# Introduction

nternet is a global public network. In today's world, with the rapid increase in the potentials of the Internet, business model adopted in the organizations has subsequent change. Every day the people connecting to the Internet are also drastically increased. Today's a very critical business model popularly used is E-Business.

With the internet, business organizations are having incredible approach of reaching the end users. But in the internet there will be both harmless and harmful users that may lead to lots of risk to the business organizations. The information availability to the end users is one of the main services adopted by every organization. At the same time the information becomes available to the malicious users also. Malicious users or hackers will use different techniques on organization's internal systems to exploit vulnerabilities and compromise the system to access the sensitive information available in the system [1].

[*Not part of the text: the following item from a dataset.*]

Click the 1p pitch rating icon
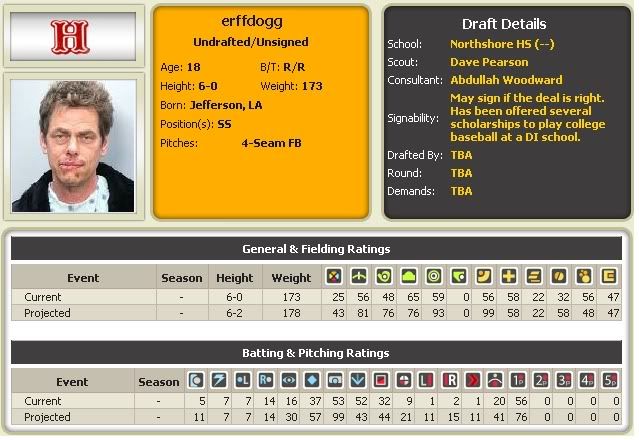 (518, 381)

Every organization needs to adopt a security measure to overcome the accessing of data from the hackers. Many organizations across the world deployed firewalls to protect their private network from the Public network. Firewall protects the internal system by controlling the incoming and outgoing network traffic based on rule set. As the business organizations needs some kind of access permissions to the internal systems for the Internet users. These permissions may cause some vulnerabilities in the Private network through which the malicious users will have a change to get in to the system. So, the firewalls will not provide the 100% guarantee of the organization in securing the sensitive data present in the system.

One of the remedy to defence against the attacks in the network is intrusion detection system (IDS) [2]. An intrusion detection system (IDS) is used to monitor suspicious activities in the network traffic and alerts the system or network administrator. In some cases the IDS is not only used to detect the anomalous or maliceousstraffic but also for taking action such as blocking the user or source IP address from accessing the network.

Initially, Intrusion Detection Systems [3,4] were implemented to run on individual hosts or network devices to monitor the inbound and outbound packets from the device and alert the user or administrator about suspicious activity. This sort of detection is called host based (HIDS) intrusion detection systems. But the gradual evolution of the network led to focus on network based (NIDS) intrusion detection systems which is used to monitor traffic to and from all devices in the network by scanning all inbound and outbound traffic that would affect the overall speed of the network.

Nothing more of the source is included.